Prompt: Pull out each line in the rows below that contains the word "width" and copy those lines verbatim.

-- Start of Records provided --

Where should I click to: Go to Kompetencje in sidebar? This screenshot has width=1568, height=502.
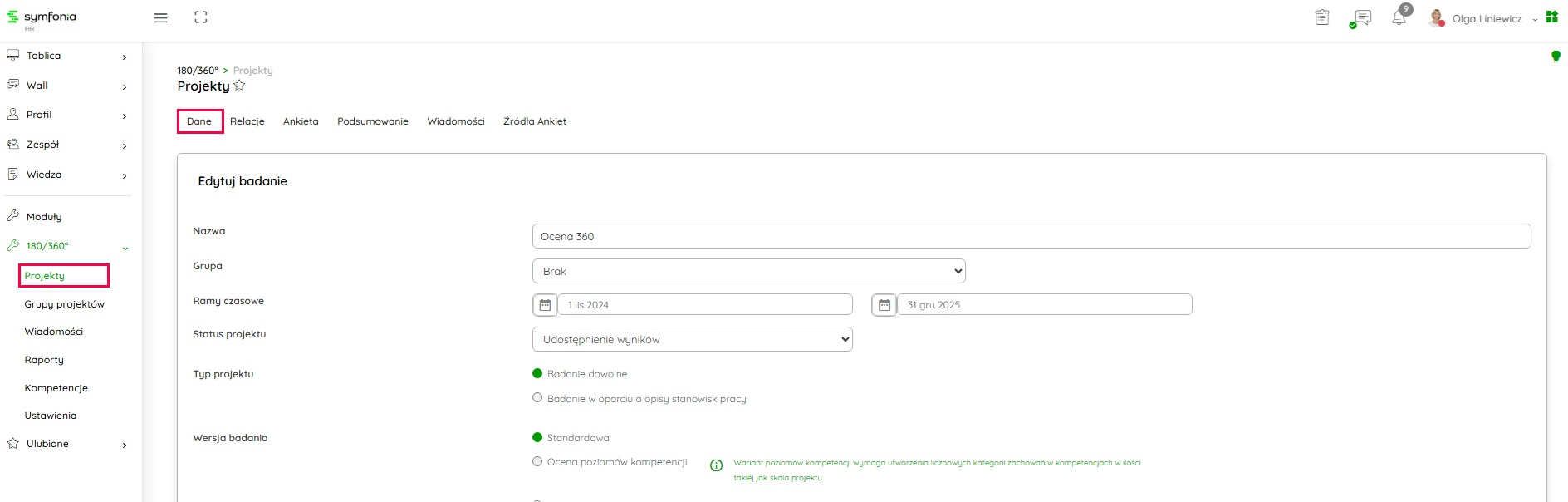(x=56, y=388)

-- End of Records provided --
-- Start of Records provided --

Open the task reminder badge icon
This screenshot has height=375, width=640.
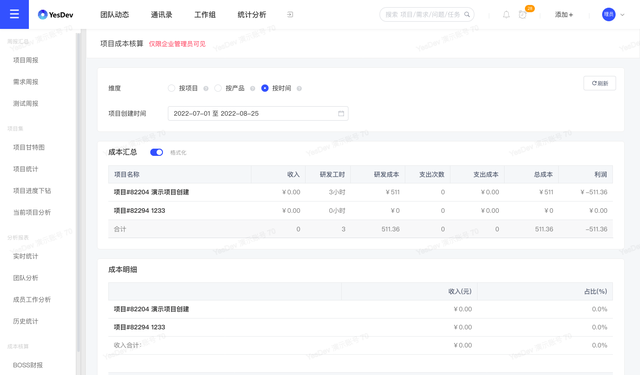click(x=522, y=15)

-- End of Records provided --

Written answer:
Where should I click to: Go to Kompetencje in sidebar? This screenshot has width=1568, height=502.
This screenshot has height=375, width=640.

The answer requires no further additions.